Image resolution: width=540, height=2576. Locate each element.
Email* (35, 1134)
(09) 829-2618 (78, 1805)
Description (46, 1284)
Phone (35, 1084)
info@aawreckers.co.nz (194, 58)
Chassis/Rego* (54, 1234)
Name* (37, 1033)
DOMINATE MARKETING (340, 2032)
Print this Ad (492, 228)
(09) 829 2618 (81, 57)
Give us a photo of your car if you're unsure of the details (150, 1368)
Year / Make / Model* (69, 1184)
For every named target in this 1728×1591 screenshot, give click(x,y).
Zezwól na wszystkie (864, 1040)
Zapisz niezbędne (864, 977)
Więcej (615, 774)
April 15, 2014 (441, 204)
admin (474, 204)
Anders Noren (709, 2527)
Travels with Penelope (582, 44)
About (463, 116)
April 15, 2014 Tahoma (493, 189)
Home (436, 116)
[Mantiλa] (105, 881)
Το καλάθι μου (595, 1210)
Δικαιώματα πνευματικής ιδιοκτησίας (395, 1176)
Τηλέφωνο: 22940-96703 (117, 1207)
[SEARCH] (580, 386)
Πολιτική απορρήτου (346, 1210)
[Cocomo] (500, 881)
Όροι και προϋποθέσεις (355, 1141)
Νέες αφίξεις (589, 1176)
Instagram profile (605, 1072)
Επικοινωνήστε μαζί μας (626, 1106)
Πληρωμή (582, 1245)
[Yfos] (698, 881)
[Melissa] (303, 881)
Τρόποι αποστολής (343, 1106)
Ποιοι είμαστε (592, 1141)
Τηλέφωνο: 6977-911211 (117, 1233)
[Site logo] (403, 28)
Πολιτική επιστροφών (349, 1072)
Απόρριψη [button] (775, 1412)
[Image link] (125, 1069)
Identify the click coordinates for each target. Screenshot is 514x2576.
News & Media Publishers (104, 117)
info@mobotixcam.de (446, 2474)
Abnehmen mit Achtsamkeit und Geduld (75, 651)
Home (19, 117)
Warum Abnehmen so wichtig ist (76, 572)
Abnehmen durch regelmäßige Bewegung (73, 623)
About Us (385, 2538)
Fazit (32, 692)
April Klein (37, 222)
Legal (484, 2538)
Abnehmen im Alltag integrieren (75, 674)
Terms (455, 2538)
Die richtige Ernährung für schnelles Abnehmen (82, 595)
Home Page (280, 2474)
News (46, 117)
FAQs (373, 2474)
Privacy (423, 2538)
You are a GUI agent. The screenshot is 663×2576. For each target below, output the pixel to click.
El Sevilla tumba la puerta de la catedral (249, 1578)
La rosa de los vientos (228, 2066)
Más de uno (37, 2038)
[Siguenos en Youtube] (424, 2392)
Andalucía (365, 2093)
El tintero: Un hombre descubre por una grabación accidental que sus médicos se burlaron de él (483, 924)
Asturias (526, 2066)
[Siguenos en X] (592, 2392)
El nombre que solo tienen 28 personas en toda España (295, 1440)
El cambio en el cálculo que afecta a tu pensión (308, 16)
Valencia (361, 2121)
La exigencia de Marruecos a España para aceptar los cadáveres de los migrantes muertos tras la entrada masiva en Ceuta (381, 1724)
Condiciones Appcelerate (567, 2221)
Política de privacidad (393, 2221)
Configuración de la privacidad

Task:
Only the lines from the one containing "News (46, 117)" through the last line of the material belong in your answer; output them exactly.

Response:
News (46, 117)
FAQs (373, 2474)
Privacy (423, 2538)
You are a GUI agent. The screenshot is 663×2576. For each target below, output the pixel to click.
El Sevilla tumba la puerta de la catedral (249, 1578)
La rosa de los vientos (228, 2066)
Más de uno (37, 2038)
[Siguenos en Youtube] (424, 2392)
Andalucía (365, 2093)
El tintero: Un hombre descubre por una grabación accidental que sus médicos se burlaron de él (483, 924)
Asturias (526, 2066)
[Siguenos en X] (592, 2392)
El nombre que solo tienen 28 personas en toda España (295, 1440)
El cambio en el cálculo que afecta a tu pensión (308, 16)
Valencia (361, 2121)
La exigencia de Marruecos a España para aceptar los cadáveres de los migrantes muertos tras la entrada masiva en Ceuta (381, 1724)
Condiciones Appcelerate (567, 2221)
Política de privacidad (393, 2221)
Configuración de la privacidad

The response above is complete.